- WRITTEN PROBLEM -
Copy the items again, starting at the line that contains "Select the 1D timeframe interval" and ending after the last line of the items, and shift every coordinate in the answers by -81.

- DATASET ENTRIES -
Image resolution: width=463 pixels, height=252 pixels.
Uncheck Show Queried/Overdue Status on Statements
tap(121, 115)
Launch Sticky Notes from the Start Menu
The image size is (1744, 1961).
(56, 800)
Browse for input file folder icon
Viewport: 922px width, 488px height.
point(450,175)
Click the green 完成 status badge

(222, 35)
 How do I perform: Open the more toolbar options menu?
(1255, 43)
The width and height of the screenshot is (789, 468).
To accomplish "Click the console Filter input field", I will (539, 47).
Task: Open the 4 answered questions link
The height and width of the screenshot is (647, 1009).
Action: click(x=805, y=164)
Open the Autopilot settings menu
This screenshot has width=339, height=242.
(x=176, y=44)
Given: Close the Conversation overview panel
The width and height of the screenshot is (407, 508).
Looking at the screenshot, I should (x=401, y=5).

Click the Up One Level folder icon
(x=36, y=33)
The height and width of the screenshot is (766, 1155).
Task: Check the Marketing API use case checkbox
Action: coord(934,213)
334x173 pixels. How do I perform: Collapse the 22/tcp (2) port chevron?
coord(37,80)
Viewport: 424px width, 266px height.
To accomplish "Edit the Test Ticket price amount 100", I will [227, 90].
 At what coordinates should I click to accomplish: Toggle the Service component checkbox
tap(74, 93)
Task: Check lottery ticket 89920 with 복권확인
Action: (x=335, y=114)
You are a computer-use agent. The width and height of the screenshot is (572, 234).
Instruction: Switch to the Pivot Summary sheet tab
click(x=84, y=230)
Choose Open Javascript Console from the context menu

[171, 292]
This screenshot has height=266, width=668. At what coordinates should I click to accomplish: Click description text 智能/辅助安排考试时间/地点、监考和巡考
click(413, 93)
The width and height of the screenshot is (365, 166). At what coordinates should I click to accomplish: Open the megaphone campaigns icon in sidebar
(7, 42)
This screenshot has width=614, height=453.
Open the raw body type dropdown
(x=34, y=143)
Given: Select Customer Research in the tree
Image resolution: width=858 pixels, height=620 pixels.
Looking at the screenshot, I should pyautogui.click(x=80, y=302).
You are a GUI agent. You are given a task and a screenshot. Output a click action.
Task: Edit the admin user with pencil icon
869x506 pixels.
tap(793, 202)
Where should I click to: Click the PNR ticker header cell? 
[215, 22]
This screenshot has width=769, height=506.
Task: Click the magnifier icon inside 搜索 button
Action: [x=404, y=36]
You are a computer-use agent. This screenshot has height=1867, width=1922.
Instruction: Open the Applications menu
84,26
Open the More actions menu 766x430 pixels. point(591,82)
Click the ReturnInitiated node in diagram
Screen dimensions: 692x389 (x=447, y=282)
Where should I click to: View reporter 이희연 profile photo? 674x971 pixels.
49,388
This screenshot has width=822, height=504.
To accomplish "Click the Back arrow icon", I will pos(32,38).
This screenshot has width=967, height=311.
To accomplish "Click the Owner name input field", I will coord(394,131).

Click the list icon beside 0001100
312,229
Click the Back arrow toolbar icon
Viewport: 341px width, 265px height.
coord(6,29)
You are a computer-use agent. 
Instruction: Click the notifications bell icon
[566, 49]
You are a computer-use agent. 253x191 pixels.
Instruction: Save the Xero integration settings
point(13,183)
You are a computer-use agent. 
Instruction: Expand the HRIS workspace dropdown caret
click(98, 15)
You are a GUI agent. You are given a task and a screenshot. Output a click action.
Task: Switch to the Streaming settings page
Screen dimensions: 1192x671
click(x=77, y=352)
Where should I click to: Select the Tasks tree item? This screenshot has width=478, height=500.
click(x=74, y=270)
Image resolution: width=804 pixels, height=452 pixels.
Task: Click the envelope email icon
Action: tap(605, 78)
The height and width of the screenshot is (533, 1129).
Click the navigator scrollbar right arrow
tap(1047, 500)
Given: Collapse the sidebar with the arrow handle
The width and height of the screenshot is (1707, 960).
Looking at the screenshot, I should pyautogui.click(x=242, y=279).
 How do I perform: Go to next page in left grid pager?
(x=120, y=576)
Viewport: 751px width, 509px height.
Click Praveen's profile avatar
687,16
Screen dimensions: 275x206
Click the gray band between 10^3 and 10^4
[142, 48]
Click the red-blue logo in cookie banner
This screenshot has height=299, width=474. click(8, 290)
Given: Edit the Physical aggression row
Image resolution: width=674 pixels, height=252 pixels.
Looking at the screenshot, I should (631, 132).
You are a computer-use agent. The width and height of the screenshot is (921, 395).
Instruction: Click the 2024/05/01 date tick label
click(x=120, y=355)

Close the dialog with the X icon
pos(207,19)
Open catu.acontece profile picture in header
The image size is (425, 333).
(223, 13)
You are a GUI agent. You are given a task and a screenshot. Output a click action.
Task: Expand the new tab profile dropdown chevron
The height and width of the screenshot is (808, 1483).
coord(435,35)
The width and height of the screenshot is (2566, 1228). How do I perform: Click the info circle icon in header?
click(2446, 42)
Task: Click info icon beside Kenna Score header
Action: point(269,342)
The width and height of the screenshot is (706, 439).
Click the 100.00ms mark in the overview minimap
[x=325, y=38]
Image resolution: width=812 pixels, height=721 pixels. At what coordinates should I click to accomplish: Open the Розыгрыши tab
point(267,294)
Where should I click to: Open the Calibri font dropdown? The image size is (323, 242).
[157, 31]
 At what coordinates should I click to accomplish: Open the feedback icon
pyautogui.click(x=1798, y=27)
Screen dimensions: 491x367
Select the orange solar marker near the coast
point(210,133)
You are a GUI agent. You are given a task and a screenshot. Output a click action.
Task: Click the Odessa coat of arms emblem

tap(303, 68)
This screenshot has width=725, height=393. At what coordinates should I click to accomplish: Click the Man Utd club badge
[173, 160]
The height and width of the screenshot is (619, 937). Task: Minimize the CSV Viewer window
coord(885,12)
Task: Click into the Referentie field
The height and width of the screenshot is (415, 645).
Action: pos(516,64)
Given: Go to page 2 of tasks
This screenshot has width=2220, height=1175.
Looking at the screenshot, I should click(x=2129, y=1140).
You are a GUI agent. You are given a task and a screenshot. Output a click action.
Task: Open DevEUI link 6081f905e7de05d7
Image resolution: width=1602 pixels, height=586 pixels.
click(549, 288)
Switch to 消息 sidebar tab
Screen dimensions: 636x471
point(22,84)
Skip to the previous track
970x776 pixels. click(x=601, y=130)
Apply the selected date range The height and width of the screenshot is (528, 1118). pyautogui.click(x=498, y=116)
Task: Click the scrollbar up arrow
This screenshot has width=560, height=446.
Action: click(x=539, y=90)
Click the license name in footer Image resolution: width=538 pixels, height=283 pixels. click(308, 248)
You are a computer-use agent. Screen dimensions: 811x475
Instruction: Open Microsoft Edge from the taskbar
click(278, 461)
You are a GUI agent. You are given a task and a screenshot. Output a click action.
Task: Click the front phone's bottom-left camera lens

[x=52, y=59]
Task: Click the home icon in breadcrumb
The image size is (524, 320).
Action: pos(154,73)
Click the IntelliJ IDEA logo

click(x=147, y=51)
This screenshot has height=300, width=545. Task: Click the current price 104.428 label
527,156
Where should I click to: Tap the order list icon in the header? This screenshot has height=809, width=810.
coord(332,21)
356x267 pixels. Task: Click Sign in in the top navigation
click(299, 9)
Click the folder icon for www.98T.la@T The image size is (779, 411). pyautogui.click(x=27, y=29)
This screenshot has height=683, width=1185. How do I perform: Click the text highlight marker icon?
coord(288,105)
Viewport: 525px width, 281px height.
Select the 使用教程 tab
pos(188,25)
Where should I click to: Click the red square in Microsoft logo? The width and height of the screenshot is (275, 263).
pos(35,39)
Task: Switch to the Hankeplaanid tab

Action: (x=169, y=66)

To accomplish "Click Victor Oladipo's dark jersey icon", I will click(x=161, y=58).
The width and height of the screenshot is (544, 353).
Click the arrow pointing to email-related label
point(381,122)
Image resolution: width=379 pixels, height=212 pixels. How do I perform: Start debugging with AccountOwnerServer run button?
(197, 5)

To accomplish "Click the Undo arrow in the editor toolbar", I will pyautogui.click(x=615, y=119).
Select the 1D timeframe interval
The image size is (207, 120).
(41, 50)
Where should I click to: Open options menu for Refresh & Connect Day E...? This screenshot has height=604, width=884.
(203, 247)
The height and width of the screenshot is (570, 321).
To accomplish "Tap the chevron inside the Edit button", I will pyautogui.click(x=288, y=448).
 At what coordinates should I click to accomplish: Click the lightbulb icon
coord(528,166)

- FULL ANSWER -
Select the 1D timeframe interval
The image size is (207, 120).
(-40, -31)
Where should I click to: Open options menu for Refresh & Connect Day E...? This screenshot has height=604, width=884.
(122, 166)
The height and width of the screenshot is (570, 321).
To accomplish "Tap the chevron inside the Edit button", I will pyautogui.click(x=207, y=367).
 At what coordinates should I click to accomplish: Click the lightbulb icon
coord(447,85)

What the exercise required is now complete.